* **REQUIREMENTS**: Arrange the items from their first line through the line containing "Looking at the screenshot, I should 17,290." as a numbered list, leaving out any blank lines.
[start]
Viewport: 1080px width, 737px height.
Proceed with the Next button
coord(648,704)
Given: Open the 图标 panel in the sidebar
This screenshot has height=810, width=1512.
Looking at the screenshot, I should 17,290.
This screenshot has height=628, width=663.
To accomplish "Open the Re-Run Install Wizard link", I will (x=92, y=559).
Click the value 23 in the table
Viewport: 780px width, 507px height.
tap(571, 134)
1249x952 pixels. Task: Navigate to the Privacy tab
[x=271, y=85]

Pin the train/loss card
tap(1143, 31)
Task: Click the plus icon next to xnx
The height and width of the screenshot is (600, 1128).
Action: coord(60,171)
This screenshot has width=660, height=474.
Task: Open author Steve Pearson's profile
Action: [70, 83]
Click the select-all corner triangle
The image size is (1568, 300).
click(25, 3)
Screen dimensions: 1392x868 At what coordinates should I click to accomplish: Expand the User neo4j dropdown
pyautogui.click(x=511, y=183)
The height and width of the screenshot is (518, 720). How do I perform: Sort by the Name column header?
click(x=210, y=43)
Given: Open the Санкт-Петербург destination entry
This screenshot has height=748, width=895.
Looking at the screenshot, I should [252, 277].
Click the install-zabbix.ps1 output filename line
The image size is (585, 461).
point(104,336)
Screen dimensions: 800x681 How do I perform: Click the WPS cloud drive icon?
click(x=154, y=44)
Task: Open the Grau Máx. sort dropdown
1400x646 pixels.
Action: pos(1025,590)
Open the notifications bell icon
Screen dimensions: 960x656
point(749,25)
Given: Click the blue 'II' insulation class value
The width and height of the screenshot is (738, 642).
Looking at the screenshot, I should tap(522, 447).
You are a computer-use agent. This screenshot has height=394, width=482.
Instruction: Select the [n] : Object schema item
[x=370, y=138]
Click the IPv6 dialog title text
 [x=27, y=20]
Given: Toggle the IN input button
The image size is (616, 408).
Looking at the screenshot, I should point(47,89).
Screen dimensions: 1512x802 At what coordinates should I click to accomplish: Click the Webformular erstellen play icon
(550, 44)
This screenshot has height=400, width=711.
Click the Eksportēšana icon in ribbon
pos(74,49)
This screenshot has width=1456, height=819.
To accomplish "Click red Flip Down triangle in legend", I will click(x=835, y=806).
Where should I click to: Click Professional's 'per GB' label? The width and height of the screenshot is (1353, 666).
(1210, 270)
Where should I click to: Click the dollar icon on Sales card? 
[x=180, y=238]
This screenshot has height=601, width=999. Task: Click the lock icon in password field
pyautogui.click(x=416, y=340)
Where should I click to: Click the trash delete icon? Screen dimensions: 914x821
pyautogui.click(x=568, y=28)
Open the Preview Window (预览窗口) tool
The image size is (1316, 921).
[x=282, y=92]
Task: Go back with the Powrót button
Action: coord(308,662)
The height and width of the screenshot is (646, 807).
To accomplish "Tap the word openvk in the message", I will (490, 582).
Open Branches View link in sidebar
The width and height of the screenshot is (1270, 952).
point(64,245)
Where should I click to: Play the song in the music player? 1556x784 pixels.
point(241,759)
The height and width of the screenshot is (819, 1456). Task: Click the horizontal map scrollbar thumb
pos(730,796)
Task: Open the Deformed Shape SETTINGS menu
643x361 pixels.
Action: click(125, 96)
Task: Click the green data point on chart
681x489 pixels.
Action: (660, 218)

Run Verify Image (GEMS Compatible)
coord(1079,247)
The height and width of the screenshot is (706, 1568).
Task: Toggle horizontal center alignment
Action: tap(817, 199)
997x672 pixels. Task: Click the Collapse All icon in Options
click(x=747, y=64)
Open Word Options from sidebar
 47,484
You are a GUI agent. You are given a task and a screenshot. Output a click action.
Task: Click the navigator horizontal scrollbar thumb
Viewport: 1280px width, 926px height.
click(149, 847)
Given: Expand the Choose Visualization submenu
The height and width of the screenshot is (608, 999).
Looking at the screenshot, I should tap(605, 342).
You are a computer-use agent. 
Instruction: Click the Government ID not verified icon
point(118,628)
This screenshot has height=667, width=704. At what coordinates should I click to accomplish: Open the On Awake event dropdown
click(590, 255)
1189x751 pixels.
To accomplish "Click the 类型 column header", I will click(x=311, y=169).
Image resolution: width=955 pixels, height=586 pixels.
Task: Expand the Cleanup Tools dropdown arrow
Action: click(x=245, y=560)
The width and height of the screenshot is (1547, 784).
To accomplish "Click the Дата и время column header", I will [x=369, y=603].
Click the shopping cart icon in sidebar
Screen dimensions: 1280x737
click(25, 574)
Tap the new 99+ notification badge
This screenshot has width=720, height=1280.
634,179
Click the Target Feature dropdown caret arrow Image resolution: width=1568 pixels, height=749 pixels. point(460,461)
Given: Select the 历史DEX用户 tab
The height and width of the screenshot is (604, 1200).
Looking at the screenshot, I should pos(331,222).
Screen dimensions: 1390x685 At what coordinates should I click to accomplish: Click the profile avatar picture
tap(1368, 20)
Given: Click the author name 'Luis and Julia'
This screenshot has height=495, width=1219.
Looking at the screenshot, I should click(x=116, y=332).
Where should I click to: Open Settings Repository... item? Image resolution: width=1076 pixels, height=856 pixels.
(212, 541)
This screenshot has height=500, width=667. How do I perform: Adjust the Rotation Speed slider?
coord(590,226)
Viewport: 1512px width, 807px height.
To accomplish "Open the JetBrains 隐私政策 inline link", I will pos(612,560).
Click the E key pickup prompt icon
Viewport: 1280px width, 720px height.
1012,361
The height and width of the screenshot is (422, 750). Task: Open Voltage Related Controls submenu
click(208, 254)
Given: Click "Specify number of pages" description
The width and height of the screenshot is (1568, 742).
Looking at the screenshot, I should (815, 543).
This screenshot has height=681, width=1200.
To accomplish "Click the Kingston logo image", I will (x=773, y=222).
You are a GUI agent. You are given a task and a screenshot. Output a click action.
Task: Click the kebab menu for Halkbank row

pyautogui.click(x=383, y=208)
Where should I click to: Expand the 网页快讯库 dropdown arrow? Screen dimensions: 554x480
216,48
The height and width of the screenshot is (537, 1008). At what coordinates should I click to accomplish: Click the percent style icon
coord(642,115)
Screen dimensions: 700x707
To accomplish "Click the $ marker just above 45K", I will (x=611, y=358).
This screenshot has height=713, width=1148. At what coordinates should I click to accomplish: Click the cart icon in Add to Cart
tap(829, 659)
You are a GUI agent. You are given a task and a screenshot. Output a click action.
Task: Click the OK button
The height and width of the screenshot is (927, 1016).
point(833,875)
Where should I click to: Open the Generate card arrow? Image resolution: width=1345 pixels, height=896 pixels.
[end]
* **THE OUTPUT**:
1. Viewport: 1080px width, 737px height.
2. Proceed with the Next button
3. coord(648,704)
4. Given: Open the 图标 panel in the sidebar
5. This screenshot has height=810, width=1512.
6. Looking at the screenshot, I should 17,290.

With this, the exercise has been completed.